While this was his first published volume, it was generally well received, though some prudish critics thought it strong meat for “refined” Victorian taste. It deserved approval, for it distilled and displayed the essence of the Infirmary, that compassionate caring which persists to the present day. An image in the poem “Vigil” —a cri de coeur about sleeplessness—conjures this, as in the wee small hours of the morning an insomniac Henley sees, peering at him through half lit dark;

“the night-nurse,
Noiseless and strange, . . . . (Whispering me, ‘Are ye no sleepin’ yet?’).”
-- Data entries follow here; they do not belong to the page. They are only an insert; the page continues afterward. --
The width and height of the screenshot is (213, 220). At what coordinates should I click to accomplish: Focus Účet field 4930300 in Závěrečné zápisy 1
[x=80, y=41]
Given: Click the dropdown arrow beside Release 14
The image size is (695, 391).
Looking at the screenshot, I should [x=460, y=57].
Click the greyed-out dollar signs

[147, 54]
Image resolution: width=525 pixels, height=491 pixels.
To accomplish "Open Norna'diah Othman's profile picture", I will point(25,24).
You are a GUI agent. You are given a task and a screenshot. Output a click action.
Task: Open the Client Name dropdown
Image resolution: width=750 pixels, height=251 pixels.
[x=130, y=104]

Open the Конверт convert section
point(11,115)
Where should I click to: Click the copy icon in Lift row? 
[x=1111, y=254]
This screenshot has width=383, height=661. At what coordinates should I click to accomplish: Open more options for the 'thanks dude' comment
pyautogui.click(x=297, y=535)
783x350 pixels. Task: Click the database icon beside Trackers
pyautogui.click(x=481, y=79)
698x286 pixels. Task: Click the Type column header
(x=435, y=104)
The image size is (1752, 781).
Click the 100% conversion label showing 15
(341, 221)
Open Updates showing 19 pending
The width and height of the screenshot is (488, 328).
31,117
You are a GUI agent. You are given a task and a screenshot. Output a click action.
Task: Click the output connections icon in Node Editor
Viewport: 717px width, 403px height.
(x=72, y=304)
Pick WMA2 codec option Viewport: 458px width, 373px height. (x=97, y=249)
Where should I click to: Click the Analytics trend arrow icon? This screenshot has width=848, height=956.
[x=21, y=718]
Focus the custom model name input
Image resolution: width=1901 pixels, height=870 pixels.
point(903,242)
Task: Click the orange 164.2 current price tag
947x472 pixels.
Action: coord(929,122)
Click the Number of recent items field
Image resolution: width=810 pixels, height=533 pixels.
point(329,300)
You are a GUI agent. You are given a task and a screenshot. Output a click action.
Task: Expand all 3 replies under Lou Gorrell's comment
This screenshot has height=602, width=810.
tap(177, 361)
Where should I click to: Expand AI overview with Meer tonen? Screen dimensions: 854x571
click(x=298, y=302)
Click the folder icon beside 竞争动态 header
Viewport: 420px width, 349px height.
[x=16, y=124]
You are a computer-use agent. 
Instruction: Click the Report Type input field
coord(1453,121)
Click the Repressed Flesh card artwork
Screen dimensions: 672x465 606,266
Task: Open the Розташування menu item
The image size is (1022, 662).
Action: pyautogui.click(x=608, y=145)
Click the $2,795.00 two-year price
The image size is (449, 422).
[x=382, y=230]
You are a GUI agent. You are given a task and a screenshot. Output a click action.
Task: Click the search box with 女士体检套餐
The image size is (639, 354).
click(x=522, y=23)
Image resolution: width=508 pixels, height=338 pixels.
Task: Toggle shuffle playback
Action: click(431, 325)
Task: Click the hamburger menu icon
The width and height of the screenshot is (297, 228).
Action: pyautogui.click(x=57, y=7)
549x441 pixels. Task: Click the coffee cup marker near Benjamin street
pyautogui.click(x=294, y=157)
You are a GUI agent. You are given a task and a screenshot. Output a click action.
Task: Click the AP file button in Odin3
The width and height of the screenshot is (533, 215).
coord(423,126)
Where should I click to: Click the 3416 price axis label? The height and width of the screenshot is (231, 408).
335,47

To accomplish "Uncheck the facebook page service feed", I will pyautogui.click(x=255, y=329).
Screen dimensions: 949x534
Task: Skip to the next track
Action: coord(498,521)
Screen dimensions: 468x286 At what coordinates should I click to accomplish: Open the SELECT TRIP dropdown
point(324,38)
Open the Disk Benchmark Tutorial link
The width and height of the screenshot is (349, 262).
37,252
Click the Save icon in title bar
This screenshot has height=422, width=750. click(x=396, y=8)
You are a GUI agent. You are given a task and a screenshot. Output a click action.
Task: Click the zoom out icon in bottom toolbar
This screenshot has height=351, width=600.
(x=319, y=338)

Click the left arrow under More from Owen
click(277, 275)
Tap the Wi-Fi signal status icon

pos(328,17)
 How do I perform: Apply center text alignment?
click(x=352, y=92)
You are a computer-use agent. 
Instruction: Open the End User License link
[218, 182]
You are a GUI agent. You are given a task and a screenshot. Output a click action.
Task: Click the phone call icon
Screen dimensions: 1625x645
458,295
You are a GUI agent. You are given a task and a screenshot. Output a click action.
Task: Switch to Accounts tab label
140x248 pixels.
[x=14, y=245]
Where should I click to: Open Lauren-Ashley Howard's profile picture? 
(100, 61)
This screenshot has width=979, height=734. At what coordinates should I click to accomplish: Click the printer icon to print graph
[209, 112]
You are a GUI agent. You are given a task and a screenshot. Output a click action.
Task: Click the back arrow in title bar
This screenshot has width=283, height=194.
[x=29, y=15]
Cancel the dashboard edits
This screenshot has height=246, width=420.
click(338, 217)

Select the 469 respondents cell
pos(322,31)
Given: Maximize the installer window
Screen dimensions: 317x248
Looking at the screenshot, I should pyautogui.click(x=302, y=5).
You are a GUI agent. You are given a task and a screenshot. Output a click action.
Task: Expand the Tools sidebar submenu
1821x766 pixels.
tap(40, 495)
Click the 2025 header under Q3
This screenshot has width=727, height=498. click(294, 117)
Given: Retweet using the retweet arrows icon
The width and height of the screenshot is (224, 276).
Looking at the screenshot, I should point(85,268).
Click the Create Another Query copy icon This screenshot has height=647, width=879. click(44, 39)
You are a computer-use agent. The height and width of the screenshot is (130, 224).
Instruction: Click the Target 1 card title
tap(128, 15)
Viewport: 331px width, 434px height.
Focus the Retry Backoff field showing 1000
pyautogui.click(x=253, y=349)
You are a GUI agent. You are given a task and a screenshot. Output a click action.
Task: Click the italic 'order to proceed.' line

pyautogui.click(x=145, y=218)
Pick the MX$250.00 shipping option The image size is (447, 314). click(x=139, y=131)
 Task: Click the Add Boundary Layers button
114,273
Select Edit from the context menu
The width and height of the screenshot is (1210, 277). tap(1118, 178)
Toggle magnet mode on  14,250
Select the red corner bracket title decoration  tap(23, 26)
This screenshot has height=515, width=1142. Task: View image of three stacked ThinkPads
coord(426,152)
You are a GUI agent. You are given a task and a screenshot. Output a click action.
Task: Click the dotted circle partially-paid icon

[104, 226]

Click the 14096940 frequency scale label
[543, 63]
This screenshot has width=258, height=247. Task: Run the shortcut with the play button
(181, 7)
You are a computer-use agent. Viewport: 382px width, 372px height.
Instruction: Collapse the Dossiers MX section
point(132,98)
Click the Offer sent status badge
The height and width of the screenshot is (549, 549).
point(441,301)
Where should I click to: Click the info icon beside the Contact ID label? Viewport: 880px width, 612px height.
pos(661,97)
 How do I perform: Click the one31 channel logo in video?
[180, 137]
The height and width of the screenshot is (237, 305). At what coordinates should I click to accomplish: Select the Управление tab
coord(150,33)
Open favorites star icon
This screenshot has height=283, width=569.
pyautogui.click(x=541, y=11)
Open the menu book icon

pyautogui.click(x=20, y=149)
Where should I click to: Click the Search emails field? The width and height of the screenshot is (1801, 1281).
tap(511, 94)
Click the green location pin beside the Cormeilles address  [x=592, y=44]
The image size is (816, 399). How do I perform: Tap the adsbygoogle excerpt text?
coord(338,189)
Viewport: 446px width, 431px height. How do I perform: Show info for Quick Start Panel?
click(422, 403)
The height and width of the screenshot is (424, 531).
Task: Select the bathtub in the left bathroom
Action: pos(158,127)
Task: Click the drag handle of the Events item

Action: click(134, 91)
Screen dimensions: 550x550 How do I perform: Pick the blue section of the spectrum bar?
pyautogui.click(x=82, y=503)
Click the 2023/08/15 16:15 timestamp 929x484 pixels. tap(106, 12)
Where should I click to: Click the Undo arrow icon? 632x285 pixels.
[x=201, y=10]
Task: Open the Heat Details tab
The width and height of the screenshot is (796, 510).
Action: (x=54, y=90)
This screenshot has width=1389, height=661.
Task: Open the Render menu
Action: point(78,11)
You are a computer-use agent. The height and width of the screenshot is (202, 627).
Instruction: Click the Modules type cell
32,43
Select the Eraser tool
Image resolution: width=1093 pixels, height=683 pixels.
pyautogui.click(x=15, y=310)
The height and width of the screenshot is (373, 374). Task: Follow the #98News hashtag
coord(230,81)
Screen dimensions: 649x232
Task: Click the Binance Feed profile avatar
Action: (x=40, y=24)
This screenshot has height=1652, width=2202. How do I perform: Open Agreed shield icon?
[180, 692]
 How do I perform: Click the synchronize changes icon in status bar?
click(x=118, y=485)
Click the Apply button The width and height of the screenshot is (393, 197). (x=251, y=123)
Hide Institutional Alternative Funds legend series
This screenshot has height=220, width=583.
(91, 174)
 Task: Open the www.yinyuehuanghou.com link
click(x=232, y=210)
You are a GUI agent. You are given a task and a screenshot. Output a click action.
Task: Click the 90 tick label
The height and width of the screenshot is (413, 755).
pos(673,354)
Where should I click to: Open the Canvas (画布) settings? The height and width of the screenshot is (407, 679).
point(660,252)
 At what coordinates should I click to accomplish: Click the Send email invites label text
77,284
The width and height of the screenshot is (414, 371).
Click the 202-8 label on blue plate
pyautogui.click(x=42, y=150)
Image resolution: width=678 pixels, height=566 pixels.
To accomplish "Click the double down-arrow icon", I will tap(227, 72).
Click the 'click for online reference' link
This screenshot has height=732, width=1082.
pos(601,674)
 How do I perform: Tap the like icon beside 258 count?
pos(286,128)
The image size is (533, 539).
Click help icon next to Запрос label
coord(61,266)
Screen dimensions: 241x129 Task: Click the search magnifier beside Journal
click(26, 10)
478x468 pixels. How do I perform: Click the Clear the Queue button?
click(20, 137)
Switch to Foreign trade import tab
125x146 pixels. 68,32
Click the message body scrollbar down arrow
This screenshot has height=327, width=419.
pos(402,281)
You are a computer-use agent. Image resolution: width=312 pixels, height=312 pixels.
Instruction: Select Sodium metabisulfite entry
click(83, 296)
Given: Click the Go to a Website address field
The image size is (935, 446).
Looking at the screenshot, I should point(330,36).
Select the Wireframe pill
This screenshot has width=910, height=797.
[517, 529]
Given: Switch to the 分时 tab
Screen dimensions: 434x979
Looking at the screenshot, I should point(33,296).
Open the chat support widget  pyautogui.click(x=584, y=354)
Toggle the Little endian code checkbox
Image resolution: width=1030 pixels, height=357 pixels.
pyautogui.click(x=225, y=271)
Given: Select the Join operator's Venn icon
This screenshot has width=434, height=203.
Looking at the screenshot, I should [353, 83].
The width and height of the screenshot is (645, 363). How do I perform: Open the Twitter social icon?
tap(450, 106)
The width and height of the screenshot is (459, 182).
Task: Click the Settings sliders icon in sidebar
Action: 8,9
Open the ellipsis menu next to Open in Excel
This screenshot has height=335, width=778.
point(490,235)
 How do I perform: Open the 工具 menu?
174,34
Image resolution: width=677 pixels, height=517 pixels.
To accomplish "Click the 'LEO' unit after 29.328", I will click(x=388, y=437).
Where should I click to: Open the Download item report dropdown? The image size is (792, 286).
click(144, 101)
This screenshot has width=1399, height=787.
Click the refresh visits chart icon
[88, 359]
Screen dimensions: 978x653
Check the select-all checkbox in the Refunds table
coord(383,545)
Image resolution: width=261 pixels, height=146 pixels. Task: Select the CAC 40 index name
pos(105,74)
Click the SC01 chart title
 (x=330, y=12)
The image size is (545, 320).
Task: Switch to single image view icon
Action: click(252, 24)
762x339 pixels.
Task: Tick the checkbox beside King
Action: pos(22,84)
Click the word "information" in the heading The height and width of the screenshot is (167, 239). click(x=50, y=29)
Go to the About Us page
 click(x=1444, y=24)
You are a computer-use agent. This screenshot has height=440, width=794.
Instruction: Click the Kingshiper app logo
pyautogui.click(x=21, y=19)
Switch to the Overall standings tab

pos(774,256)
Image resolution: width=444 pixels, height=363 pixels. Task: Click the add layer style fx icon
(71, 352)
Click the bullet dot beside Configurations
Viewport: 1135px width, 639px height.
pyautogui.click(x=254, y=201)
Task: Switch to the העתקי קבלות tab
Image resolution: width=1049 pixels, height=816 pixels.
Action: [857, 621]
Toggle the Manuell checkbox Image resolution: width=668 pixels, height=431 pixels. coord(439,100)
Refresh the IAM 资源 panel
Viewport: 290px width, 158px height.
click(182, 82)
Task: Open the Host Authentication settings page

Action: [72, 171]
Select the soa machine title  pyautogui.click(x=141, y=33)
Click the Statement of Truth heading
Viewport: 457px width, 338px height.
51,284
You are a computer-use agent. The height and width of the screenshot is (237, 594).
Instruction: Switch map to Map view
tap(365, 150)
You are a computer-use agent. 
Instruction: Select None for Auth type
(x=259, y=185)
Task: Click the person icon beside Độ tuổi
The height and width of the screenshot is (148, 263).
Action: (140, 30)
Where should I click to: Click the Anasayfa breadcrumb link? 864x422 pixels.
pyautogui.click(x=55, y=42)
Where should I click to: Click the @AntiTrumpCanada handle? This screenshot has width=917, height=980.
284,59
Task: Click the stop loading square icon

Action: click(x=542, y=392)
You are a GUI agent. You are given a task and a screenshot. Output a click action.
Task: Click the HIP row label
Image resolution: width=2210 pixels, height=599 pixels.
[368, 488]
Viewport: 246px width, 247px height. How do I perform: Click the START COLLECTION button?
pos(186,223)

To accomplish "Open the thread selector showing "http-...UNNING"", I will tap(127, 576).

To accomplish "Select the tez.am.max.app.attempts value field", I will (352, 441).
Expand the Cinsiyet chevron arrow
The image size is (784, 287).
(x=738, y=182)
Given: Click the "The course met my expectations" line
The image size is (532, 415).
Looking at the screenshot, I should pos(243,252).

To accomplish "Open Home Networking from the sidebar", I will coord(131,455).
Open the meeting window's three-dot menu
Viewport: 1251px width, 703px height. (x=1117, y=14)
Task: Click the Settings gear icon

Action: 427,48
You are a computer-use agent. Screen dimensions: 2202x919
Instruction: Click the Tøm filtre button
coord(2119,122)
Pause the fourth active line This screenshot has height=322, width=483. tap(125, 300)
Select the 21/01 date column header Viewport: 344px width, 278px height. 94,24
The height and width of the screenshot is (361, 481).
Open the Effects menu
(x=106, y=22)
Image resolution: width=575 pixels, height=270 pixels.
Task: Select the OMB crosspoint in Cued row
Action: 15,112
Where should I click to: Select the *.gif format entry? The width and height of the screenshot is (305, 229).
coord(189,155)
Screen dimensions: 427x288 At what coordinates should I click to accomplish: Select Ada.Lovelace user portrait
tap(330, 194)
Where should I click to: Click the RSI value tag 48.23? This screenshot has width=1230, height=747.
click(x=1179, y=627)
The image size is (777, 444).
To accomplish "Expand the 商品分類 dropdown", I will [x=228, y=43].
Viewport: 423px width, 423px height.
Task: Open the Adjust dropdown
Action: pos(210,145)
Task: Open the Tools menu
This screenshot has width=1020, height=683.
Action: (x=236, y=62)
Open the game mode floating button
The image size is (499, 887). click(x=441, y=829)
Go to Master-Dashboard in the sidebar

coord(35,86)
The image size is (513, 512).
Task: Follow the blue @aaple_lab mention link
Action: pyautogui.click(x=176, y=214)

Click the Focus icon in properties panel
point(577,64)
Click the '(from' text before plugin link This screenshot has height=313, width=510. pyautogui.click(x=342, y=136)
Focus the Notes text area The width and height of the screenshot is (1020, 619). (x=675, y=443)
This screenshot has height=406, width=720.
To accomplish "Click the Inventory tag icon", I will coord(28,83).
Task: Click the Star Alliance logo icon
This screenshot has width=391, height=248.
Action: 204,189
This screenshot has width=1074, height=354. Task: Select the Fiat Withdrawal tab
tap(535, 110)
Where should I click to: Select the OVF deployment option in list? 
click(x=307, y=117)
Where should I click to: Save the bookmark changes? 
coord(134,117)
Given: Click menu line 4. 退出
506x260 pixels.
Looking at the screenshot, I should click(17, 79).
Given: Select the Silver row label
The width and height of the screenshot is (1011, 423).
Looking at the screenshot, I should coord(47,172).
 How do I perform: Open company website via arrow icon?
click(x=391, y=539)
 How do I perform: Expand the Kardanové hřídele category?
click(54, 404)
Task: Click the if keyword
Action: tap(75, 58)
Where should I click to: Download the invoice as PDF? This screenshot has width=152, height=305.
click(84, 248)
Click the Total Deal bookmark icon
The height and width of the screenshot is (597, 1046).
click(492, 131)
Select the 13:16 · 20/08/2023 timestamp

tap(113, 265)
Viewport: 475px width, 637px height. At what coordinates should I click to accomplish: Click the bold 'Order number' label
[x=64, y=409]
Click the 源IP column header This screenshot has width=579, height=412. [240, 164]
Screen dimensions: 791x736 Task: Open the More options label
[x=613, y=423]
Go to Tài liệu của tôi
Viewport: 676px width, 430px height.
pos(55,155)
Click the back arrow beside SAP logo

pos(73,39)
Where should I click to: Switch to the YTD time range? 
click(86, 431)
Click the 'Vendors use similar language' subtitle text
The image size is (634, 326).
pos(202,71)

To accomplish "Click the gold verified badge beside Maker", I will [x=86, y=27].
And still centuries later, every night, even in the third purpose-built Royal Infirmary, some poor sleepless soul will take comfort in being watched over by a kind, vigilant nurse asking that selfsame question.

 

End Notes

  1. “Robert Louis Stevenson and hereditary hemorrhagic telangiectasia” Sally Metzler, Hektoen International Journal, 12 issue 3, summer 2020. Robert Louis Stevenson and hereditary hemorrhagic telangiectasia,
  2. There are a number of readily accessible summary biographies on W. E. Henley on the internet. The one I used most was: Wikipedia; 6/10/2020;30/10/2020: https://en.wikipedia.org/wiki/William_Ernest_Henley
  3. Story of a Great Hospital. The Royal Infirmary of Edinburgh 1729 -1929, A Logan Turner. Edinburgh, 1979.
  4. William Ernest Henley, English Poet, Critic, Fditor; Peoplepill.com. 1/12020;4/11/20. https://peoplepill.com/people/william-ernest-henley/
  5. “James Syme, the Napoleon of Surgery, 1799-1870” George Dunea, Hektoen International Journal, 11 issue 3, summer 2019. https://hekint.org/2019/06/28/james-syme-the-napoleon-of-surgery-
  6. The first collection of Henley’s poems was compiled by Alfred Nutt and published in 1888 as “A Book of Verses”. The edition I used was the 1907 volume “Poems” edited by David Nutt and available as a free download in Project Gutenburg. Project Gutenburg;2/27/2015;10/30/2020; https://dev.gutenberg.org/files/1568/1568-h/1568-h.htm
  7. The “Envoi” written in 1888 and included as a postscript to the “!n Hospitals” volume gives Henley’s recollections of the times they shared and closeness of the friendship of the three young men when he was in the ward. Clearly they enjoyed each other’s company.
  8. The Staff Nurse is identifiable as Mrs. Janet Porter who is mentioned in Logan Turner’s book, (loc cit).

 

Acknowledgments

I am extremely grateful to my wife Vivien and son Colin for keeping me focused and curbing my verbosity; to Dr. Iain MacIntyre for checking matters of fact, making useful suggestions on the text, and generously providing the images of the old surgical hospital building as it is today and of Mrs. Janet Porter.

 


 

GEORGE A. VENTERS, MBChB, DipAnGen, PhD, FFPHM., is a retired Consultant in Public Health Medicine who was a lecturer in Trinity College Dublin and Aberdeen University, then a Consultant on Lothian and Lanarkshire Health Boards. His main responsibilities have been in medical information systems, epidemiology, and health service planning. Since retirement, he has developed an interest in community history.